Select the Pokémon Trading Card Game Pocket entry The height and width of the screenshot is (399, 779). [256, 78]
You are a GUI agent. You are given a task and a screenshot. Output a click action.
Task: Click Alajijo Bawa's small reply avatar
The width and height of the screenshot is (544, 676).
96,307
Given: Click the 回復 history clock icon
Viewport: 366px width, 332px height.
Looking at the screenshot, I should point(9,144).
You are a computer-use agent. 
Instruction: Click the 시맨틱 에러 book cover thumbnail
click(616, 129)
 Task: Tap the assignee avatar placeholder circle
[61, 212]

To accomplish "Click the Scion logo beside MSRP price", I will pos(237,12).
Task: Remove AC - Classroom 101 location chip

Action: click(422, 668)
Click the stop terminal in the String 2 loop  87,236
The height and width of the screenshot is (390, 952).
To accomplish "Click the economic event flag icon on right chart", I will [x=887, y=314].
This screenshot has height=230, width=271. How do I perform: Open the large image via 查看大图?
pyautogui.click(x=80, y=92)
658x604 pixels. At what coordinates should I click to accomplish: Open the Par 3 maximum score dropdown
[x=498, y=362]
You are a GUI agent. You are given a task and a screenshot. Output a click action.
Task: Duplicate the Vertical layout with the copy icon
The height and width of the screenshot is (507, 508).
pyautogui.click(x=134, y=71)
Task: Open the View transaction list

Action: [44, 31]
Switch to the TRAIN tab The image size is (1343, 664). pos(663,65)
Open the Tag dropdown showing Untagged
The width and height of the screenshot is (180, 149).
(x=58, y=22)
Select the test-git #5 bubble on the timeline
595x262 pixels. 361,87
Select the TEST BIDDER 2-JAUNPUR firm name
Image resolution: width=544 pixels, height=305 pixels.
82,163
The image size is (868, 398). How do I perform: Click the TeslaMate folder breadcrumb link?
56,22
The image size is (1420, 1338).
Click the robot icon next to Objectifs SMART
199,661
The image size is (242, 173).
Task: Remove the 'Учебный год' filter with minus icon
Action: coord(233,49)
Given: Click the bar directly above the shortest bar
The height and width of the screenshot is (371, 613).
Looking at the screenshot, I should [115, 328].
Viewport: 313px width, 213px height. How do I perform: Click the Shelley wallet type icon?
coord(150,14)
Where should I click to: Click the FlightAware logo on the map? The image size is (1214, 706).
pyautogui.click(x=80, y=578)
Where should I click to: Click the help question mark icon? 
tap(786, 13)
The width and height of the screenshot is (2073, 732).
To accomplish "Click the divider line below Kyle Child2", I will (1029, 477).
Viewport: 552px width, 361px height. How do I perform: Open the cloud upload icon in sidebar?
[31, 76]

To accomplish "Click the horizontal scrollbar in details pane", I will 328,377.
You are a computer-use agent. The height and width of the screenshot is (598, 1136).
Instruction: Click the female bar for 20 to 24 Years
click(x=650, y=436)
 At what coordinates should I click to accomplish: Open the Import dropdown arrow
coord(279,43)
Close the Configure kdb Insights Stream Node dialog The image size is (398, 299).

▶ **Task instructions**: Nothing should be dropped or changed, so repeat all of the entries exactly.

▶ **Result for this exercise**:
Select the Pokémon Trading Card Game Pocket entry The height and width of the screenshot is (399, 779). [256, 78]
You are a GUI agent. You are given a task and a screenshot. Output a click action.
Task: Click Alajijo Bawa's small reply avatar
The width and height of the screenshot is (544, 676).
96,307
Given: Click the 回復 history clock icon
Viewport: 366px width, 332px height.
Looking at the screenshot, I should point(9,144).
You are a computer-use agent. 
Instruction: Click the 시맨틱 에러 book cover thumbnail
click(616, 129)
 Task: Tap the assignee avatar placeholder circle
[61, 212]

To accomplish "Click the Scion logo beside MSRP price", I will pos(237,12).
Task: Remove AC - Classroom 101 location chip

Action: click(422, 668)
Click the stop terminal in the String 2 loop  87,236
The height and width of the screenshot is (390, 952).
To accomplish "Click the economic event flag icon on right chart", I will [x=887, y=314].
This screenshot has height=230, width=271. How do I perform: Open the large image via 查看大图?
pyautogui.click(x=80, y=92)
658x604 pixels. At what coordinates should I click to accomplish: Open the Par 3 maximum score dropdown
[x=498, y=362]
You are a GUI agent. You are given a task and a screenshot. Output a click action.
Task: Duplicate the Vertical layout with the copy icon
The height and width of the screenshot is (507, 508).
pyautogui.click(x=134, y=71)
Task: Open the View transaction list

Action: [44, 31]
Switch to the TRAIN tab The image size is (1343, 664). pos(663,65)
Open the Tag dropdown showing Untagged
The width and height of the screenshot is (180, 149).
(x=58, y=22)
Select the test-git #5 bubble on the timeline
595x262 pixels. 361,87
Select the TEST BIDDER 2-JAUNPUR firm name
Image resolution: width=544 pixels, height=305 pixels.
82,163
The image size is (868, 398). How do I perform: Click the TeslaMate folder breadcrumb link?
56,22
The image size is (1420, 1338).
Click the robot icon next to Objectifs SMART
199,661
The image size is (242, 173).
Task: Remove the 'Учебный год' filter with minus icon
Action: coord(233,49)
Given: Click the bar directly above the shortest bar
The height and width of the screenshot is (371, 613).
Looking at the screenshot, I should [115, 328].
Viewport: 313px width, 213px height. How do I perform: Click the Shelley wallet type icon?
coord(150,14)
Where should I click to: Click the FlightAware logo on the map? The image size is (1214, 706).
pyautogui.click(x=80, y=578)
Where should I click to: Click the help question mark icon? 
tap(786, 13)
The width and height of the screenshot is (2073, 732).
To accomplish "Click the divider line below Kyle Child2", I will (1029, 477).
Viewport: 552px width, 361px height. How do I perform: Open the cloud upload icon in sidebar?
[31, 76]

To accomplish "Click the horizontal scrollbar in details pane", I will 328,377.
You are a computer-use agent. The height and width of the screenshot is (598, 1136).
Instruction: Click the female bar for 20 to 24 Years
click(x=650, y=436)
 At what coordinates should I click to accomplish: Open the Import dropdown arrow
coord(279,43)
Close the Configure kdb Insights Stream Node dialog The image size is (398, 299).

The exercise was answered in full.